Infections: The chances of getting an infection after the surgery are very low. If the operative area gets any exposure during surgery and proper precautions are not taken by the surgeons, then the chances of getting an infection increase. This can happen in very rare cases.
Allergy to the Metal Components: A few patients may suffer from a reaction due to the metal used for the artificial knee joint. The metal used in this type of surgery is generally made from cobalt-chromium-based alloy or titanium. People usually know if they have a metal allergy. This risk can easily be avoided by telling your surgeon about the allergy.

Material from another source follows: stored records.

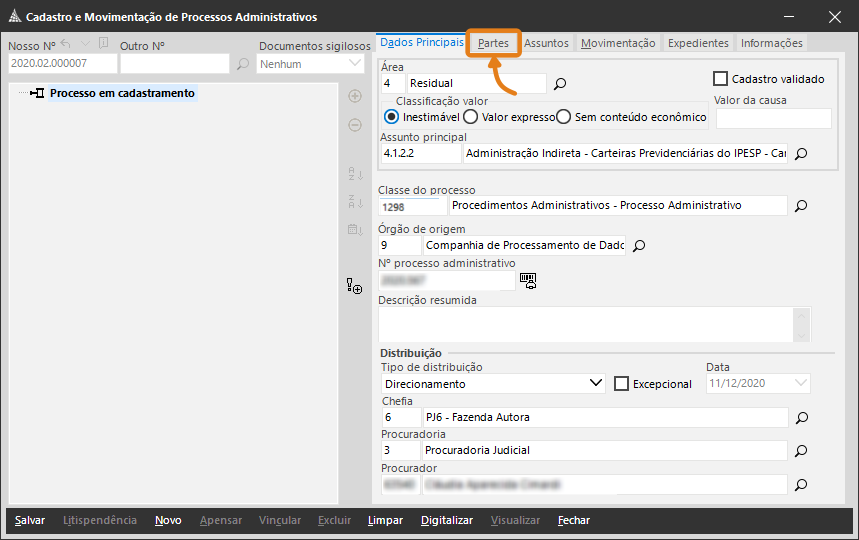Select the Valor expresso radio button
This screenshot has height=540, width=859.
click(471, 117)
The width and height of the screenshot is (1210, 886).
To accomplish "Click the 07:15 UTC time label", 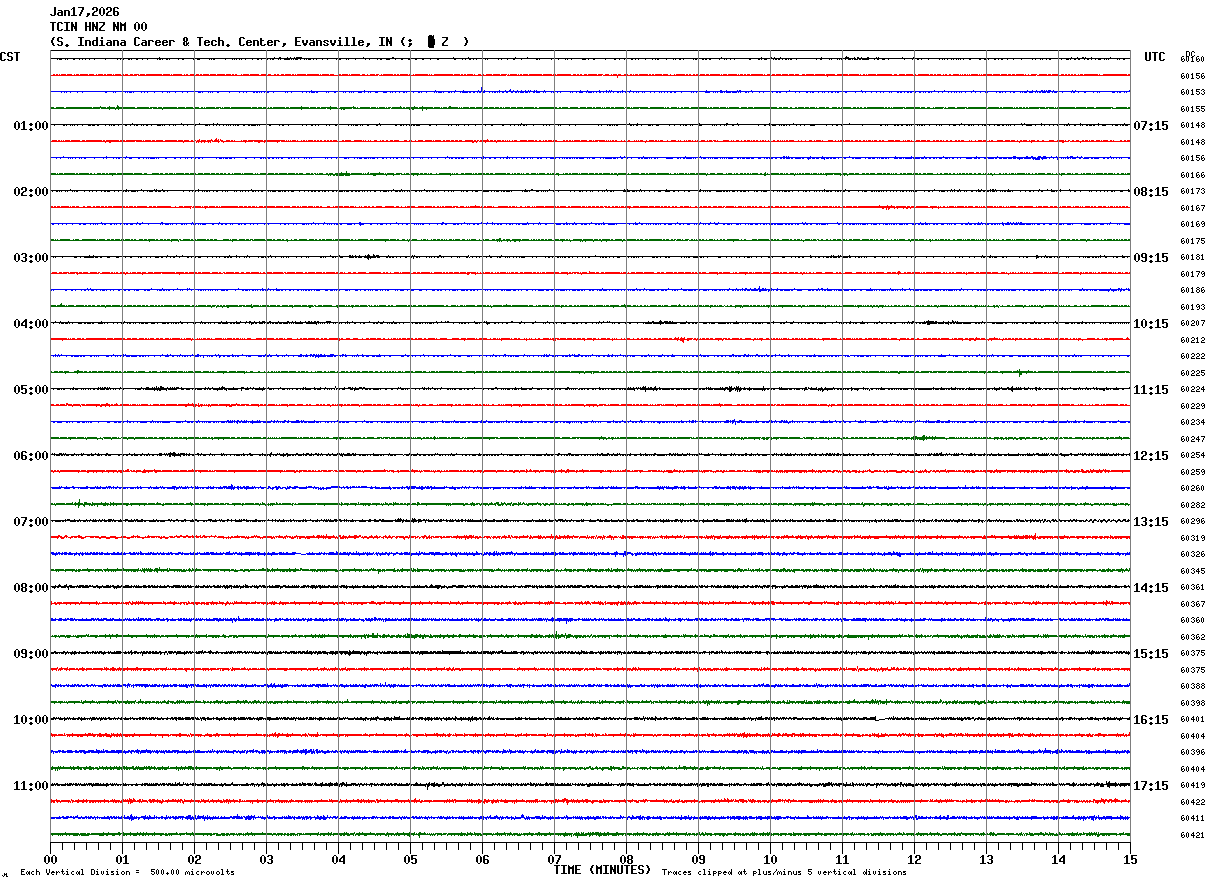I will point(1151,126).
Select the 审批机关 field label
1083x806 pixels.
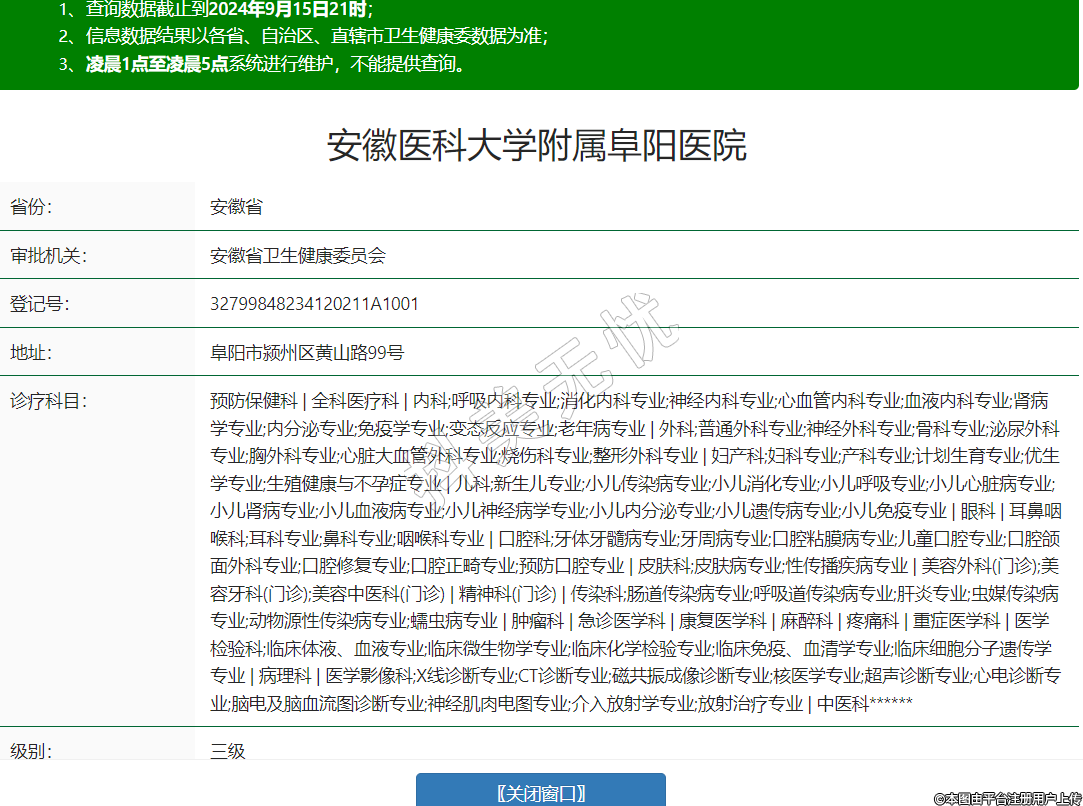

Knee Stiffness: Following the postoperative instructions may lower the chance of knee stiffness. This problem can also be easily resolved with the help of physiotherapy and regular exercise. Serious cases of stiffness are known as Arthrofibrosis, which may demand a follow-up procedure so that scar tissue can be broken up and the knee can be adjusted.
Benefits of Robotic Unicondylar Surgery:
There are a number of benefits for Robotic Unicondylar Surgery:
A More Natural Knee Motion.
Minimal Blood Loss.
No need to remove Stapes.
All 4 stabilizing ligaments remain intact.
A Robotic Unicondylar surgery is so minimal that in most cases patients walk within hours of surgery. It is always advisable to consult a doctor before going for surgery.